I really did not expect much of anything – Mattias, Sharón OR the Cercle Suédois. It turned out to be discoveries in every area, and proved once again how if you just get off your butt and check something out – outside of your regular stomping grounds – then you might find something really revitalising.
First back to Sharón. Her story is fabulous. Although she has sung all her life, starting out in church, as has often happened with American jazz and gospel singers (and she sings some gospel too), she only really emerged in recent years after she was fired from a full-time job – that she had as the mother of a now 15-year-old girl – and decided it was time to dive into the world of her passion and see if she could make a career out of her singing. This answers the question that some media have asked, “Where has she been hiding???”

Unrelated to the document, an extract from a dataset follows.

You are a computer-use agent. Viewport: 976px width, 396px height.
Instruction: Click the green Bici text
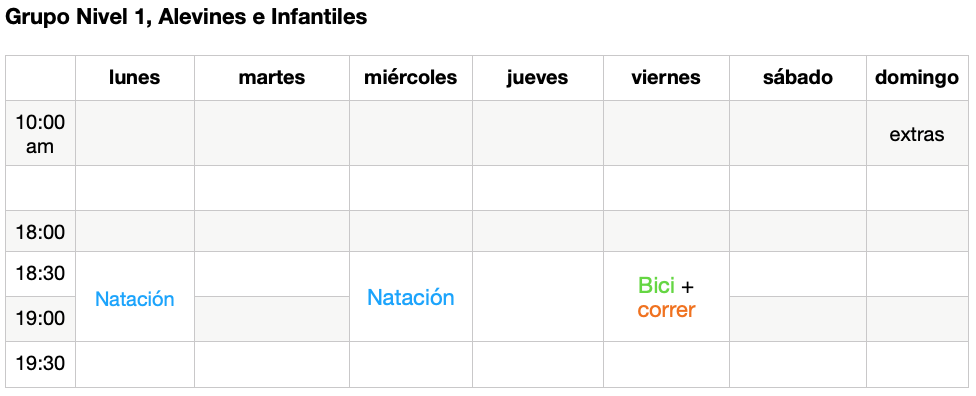[656, 285]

No sooner did she fix her mind to it, than she scored a tour in Russia, and she has now made many contacts in Europe, with, in this case, Mattias Nilsson working hard with her – last week selling out the famous Jazzhus Montmartre in Copenhagen. And to quote her web site bio, “Ms. Clark appears regularly in DC at Blues Alley and Loews Madison Hotel. A featured soloist with the Smithsonian Jazz Masterworks Orchestra, the Richmond Symphony, and the Baltimore Symphony, Clark has headlined the Duke Ellington Jazz Festival, the Cape May Jazz Festival and the Savannah Music Festival. Both the Smithsonian Jazz Masterworks Orchestra and The Ludacris Foundation chose Ms. Clark to perform for their separate tributes to Quincy Jones.”
As to Nilsson, I am no more aware of his age than I am of Clark’s, but he looks around 35 and has already had a 15-year long career as a pianist, playing all around the world, and from jazz to classical and everything in between, including Swedish folk music. In fact, while it has taken me a while to write about this Cercle Suédois evening, that also gave me time to listen to his CD, “Dreams of Belonging.”

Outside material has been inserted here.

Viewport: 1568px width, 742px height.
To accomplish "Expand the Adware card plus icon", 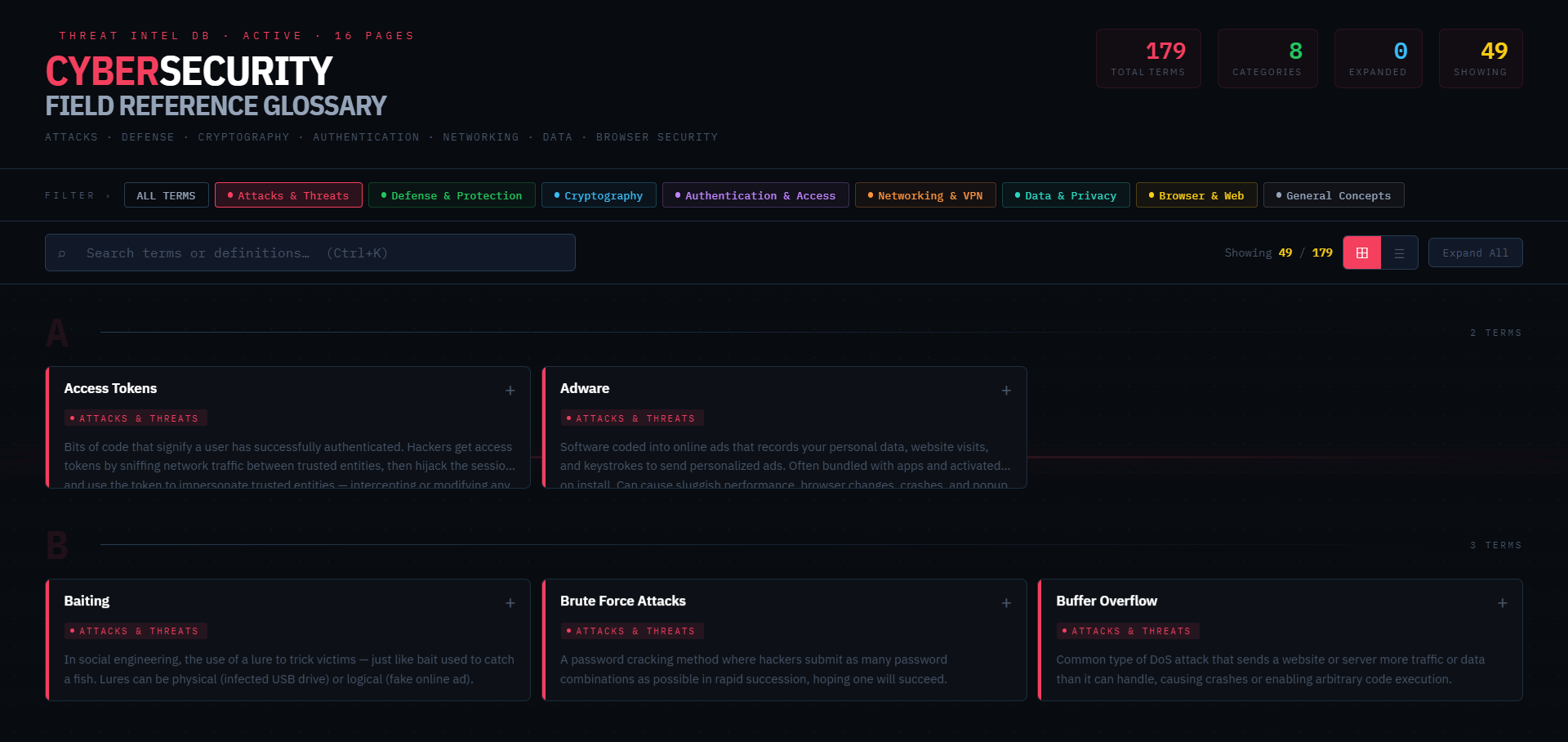I will (1006, 391).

As I told him myself in a message after listening to it, it’s real mix of different styles, even some touches of Satie sound, jazz, everything. Moments Keith Jarrett, Scott Joplin, hints of all this, but then the main thrust which is his Swedish sound.

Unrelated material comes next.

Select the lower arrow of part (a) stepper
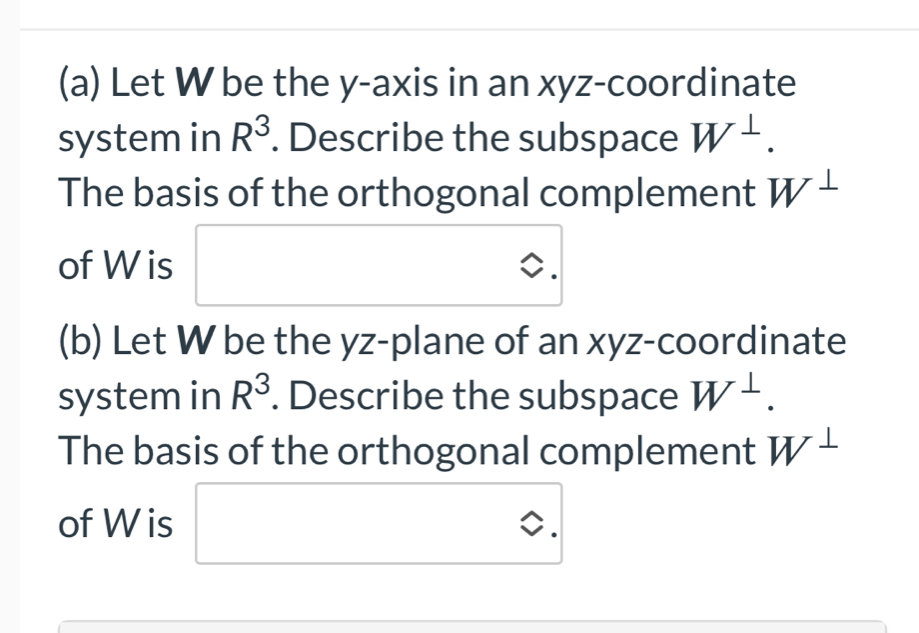This screenshot has height=633, width=919. (533, 270)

At the Cercle Suédois, the two were accompanied by a French bassist they had never played with before, but he added a fabulous layer of sound behind the piano and Clark’s voice. It was a wonderful relaxed evening in this place I had never even known existed, but which has been in Paris in the same building since the 1930s, and prior to that, in another place since it was founded in the 1890s!
The current place is in one of the iconic looking buildings lining the Rue de Rivoli, near the Place de la Concorde – which is the last place I ever expected to find a jazz concert. It is above all a private club for Swedish people, but it offers these concerts every Wednesday, and even if you are not a member you can attend, paying 15 euros for the music. You can also order drinks, or even a meal. (Ornella and I had the salads, hers a salmon salad, mine the haddock salad.)
As you can see from the photo and my short video excerpt, that the place is a beautiful ornate classic mansion inside – but as I said, the atmosphere is relaxed, and it also gave me naturally a taste of Sweden, including being able to touch the desk that I was told was the one that Alfred Nobel used to sign the decree launching the Nobel Prizes.
Now that is class! Like Clark, Nilsson and the place itself.